19 July: A victim of ‘systemic racism’?
ASAP isn’t the only rapper to have found himself in trouble with the Swedish authorities.
G-Eazy, real name Gerald Earl Gillum, was arrested in Sweden in 2018 for assault, possession of drugs and use of narcotics.
After pleading guilty G-Eazy was sentenced to probation, given a $10k fine, and released after a day-and-a-half.
19 July: Donald Trump gets involved
After two weeks behind bars – and as Swedish authorities decide to hold ASAP Rocky for an extra week – Donald Trump says that he is trying to secure the rapper’s release.
He tweets to say he is in communication with the Prime Minister of Sweden, prompted by a conversation with Kanye West.
22 July: Case against alleged victim closed
The alleged victim being investigated at the same time as ASAP Rocky has his case closed.
24 July: Mum’s concerns
Swedish newspaper Expressen speaks to ASAP’s mum, Renee Black, in New York in late July, and she talks about her concerns for her son.
“He was just telling me that he isn’t really eating properly. He can’t wait to get back into the gym,” she tells the newspaper.
“Everything is on video. They tried to avoid it but they kept being followed as well as harassed. Come on, just ball it up and trash it because that’s what it is, trash.”
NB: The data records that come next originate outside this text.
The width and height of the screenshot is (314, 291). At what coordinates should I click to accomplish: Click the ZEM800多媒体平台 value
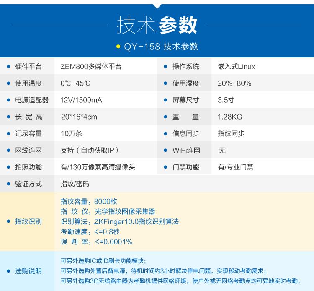(91, 67)
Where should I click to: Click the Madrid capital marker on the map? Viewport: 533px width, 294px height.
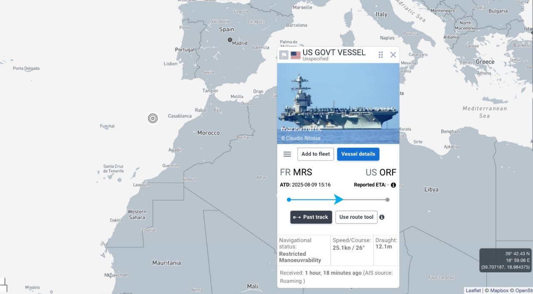point(230,40)
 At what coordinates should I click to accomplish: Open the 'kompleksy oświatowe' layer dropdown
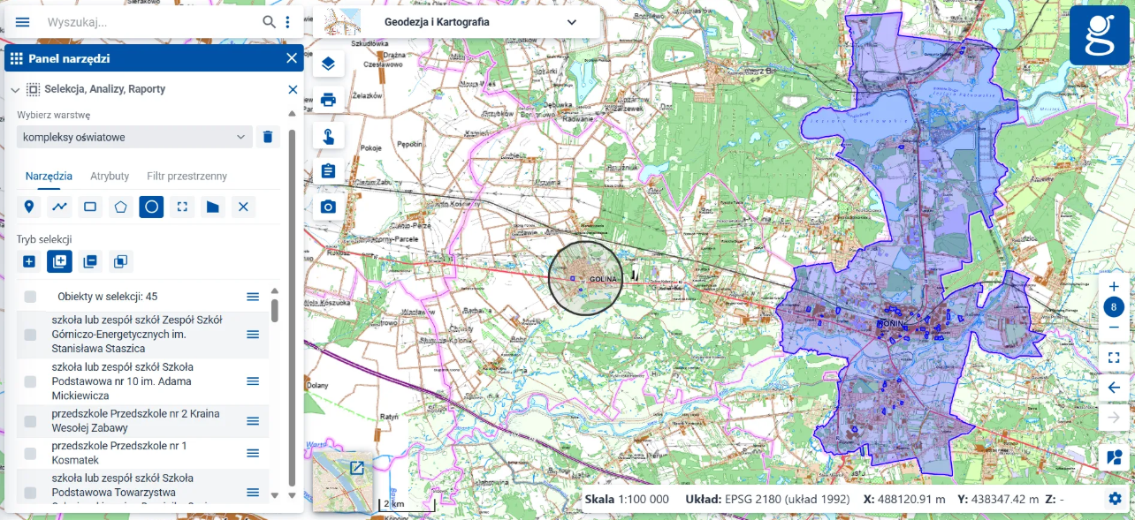[134, 137]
25 July 2019: Police formally charge ASAP with assault
Three weeks after he is first arrested, Swedish police decide there is enough evidence to charge ASAP with assault causing actual bodily harm.
The two men arrested with him are also charged with assault.
The Swedish prosecutor tells Radio 1 Newsbeat that the videos seen on ASAP Rocky’s Instagram are only part of the evidence in the case.
“My evidence consists partly of a number of films that I will play in court. Some are known to the public and some are not,” Daniel Suneson says, referencing CCTV footage.
30 July: ASAP Rocky pleads not guilty
ASAP’s trial, which is expected to last three days, begins – but is delayed starting due to the massive media and fan interest in the case.
He and the two men arrested with him plead not guilty.
The media hears some of the evidence against ASAP for the first time, with the prosecution alleging that something like a bottle was used in the assault.
1 August 2019: ASAP goes to court
The following day, it’s ASAP’s chance to give evidence.
He tells Stockholm District Court: “There’s a million things that we could have did, but we decided to walk away.”
He also says he wants his name cleared and felt threatened by the people who clashed with his entourage in July.
“It got a little scary for us. I couldn’t help but assume that these guys were under the influence of some type of drugs,” he says.
2 August 2019: ASAP goes home
Despite earlier concerns that ASAP might flee the country, he is freed to go home on 2 August.
He describes his experience behind bars in Sweden as “difficult and humbling”.